Excerpts from Jim Conrad's
Naturalist Newsletter

notes from the May 3, 2015 Newsletter describing a camping trip in the forest south of Las Vigas in northern Veracruz, México
BASALT

Basalt rock

At Reserva San Juan del Monte walking through the forest isn't easy because in many places the basaltic rock forming the bedrock is exposed in jaggedly irregular forms. Often the basalt contains holes covered with grass so when you step there your leg gets swallowed and you lose some skin. Above, you can see a rock of basalt, typically black and with the texture of frozen grits.
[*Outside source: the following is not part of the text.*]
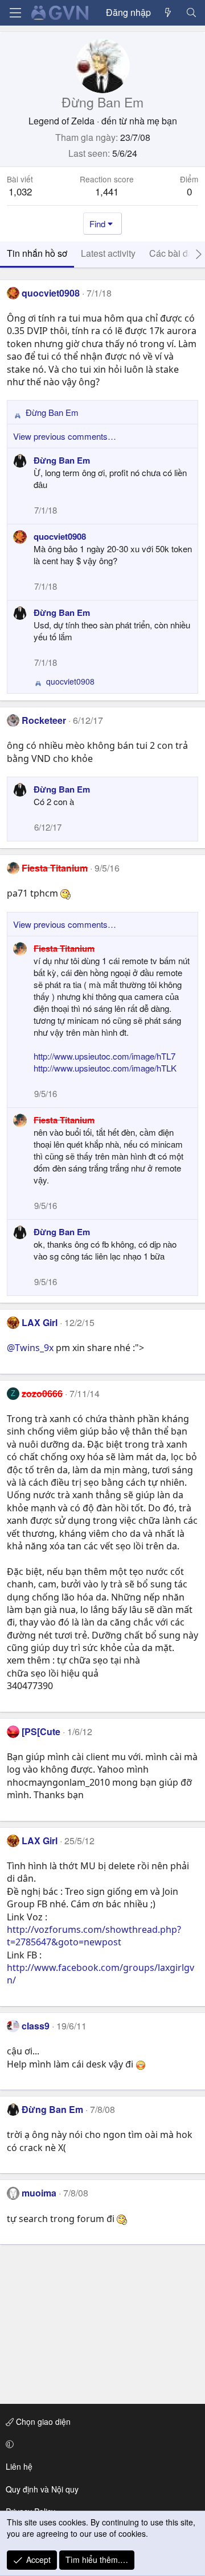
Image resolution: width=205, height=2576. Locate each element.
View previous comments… (64, 436)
Below, a close-up of the above rock, with ridges on my fingertips providing scale, reveals tiny, white thingies embedded in the black rock matrix, with larger splotches of dark reddish rustiness here and there:

basalt close-up

Basalt is the most abundant of the planet's bedrocks, though over very large areas you can't find it locally; I never saw basalt in Kentucky. That's because basalt is of igneous origin, typically associated with volcanic activities, and Kentucky's landscape is developed atop sedimentary rock, especially limestone, sandstone, and sediment itself. The Reserve's basalt has formed from ancient lava issued from Cofre de Perote Volcano.

Basalt starts out as gravy-like volcanic magma or lava at or near the landscape's surface. Its position at or near the surface is important, because there it cools relatively fast -- so fast that mineral compounds in the molten magma or lava don't have time to form large crystals. Magma that cools deep within the earth may cool for centuries, during which time its constituent mineral compounds have the time to coalesce and solidify into large, sometimes gigantic crystals. The resulting rock bearing large crystals may have the same mineral composition as our basalt, but its texture will be very different, and so, by definition, won't be basalt. A rock with the same chemical composition as our basalt at Las Vigas, but with a coarser texture, would be called gabbro.

Basalt does contain crystals, but they're so tiny that the naked eye can't make them out. Or maybe they're just barely visible, which is the case in our close-up, where the tiny, white objects are either microscopic white minerals or reflective crystal faces.

If erupted lava lands in water where it cools very rapidly, then the lava's mineral compounds don't even have time to make microscopic crystals. The magma freezes into something like glass with no or very little crystaline structure at all. Such rock, usually black, is called obsidian.

Basalt rock contains a fair amount of iron, so the rusty-red stains on our rock close-up are simply areas with higher concentrations of iron that has rusted when exposed to the air. When something rusts, its iron atoms combine with oxygen atoms to form iron oxide, which is rust.

Identifying a rock type can be a tricky business, especially because there are no strict boundaries between rock types. For example, there's limestone and there's shale, and there's limy shale, and all gradations between them. It's the same way with basalt. I knew to call the black rock at Las Vigas basalt because we were in a volcanic area, the rock type most to be expected in such areas is basalt, and our rock had the color and texture of basalt I'd seen elsewhere.

More technically, the definition of basalt is that it's an igneous rock of a certain fine texture (frozen grits) composed of less than 20% quartz and less than 10% feldspar by volume, and with at least 65% of its feldspar in the form of plagioclase.